Braden is her new roommate Ellie’s older brother and he is a man who doesn’t hide his interest in her. Jocelyn’s initial reaction to him is to resist his advances but her body betrays her whenever she is near him. His persistence, coupled with her almost primal attraction to him, eventually wear her down and she agrees to having a purely physical relationship with Braden, one that she hopes would run its course and keep her heart protected. But while their initial attraction might have been based on lust, their ever-growing connection is so much more than that – soon they are both faced with emotions neither of them have any experience feeling and Jocelyn starts slowly giving herself away to him, bit by bit, unconsciously lowering her emotional wall, brick by brick.

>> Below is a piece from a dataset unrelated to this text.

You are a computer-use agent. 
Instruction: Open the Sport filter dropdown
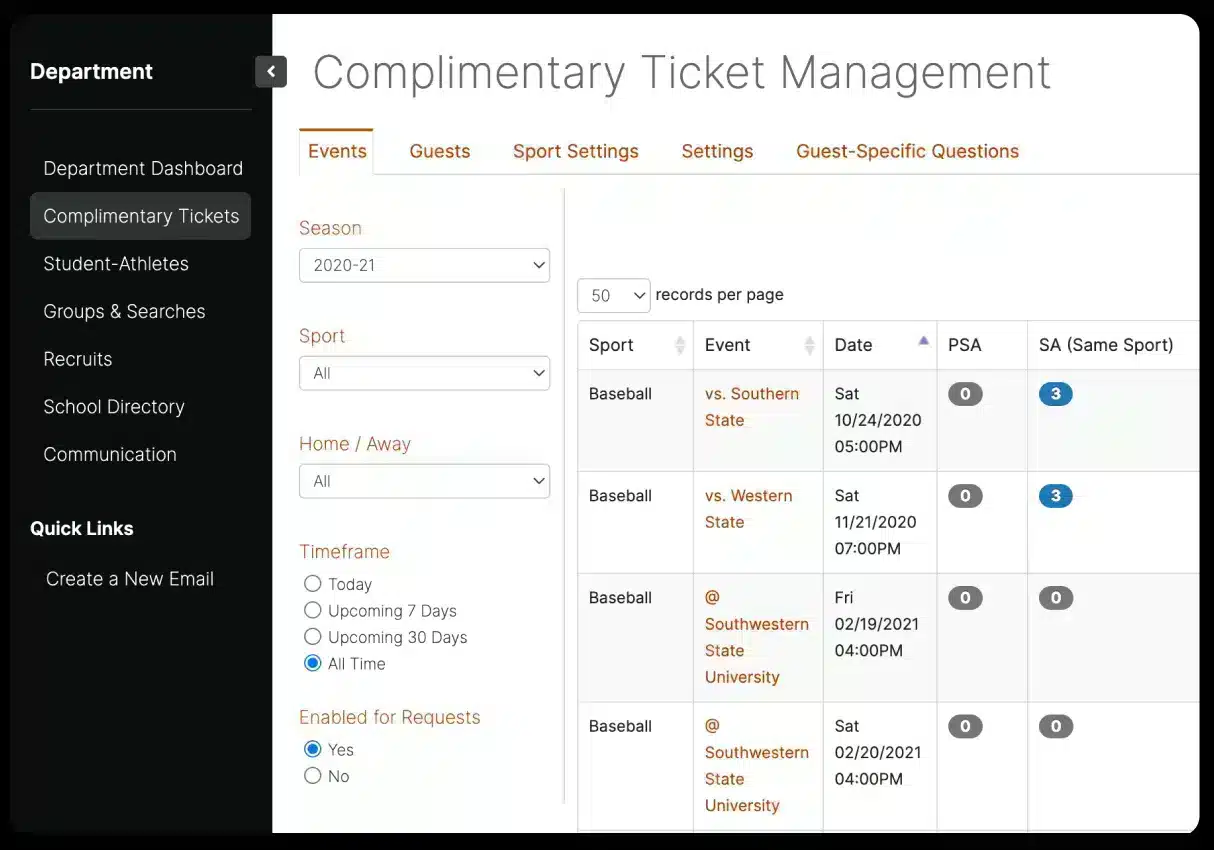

“You know on those nature shows when the cute little meerkat is strolling along on its four cute little meerkat legs to get back to her burrow where all her little meerkat politics, drama and family await her, and this big-ass eagle comes swooping overhead…? The smart little meerkat runs for cover and waits that big-ass eagle out. Some time passes, and the meerkat finally decides the eagle got bored and went off to scare the crap out of some other cute little meerkat. So, the meerkat crawls out from her hidey-hole to carry merrily on her way. And just when that little meerkat thought she was home free, that big-ass eagle swoops down and catches her in his big-ass claws. Well… I know exactly how that little meerkat felt…”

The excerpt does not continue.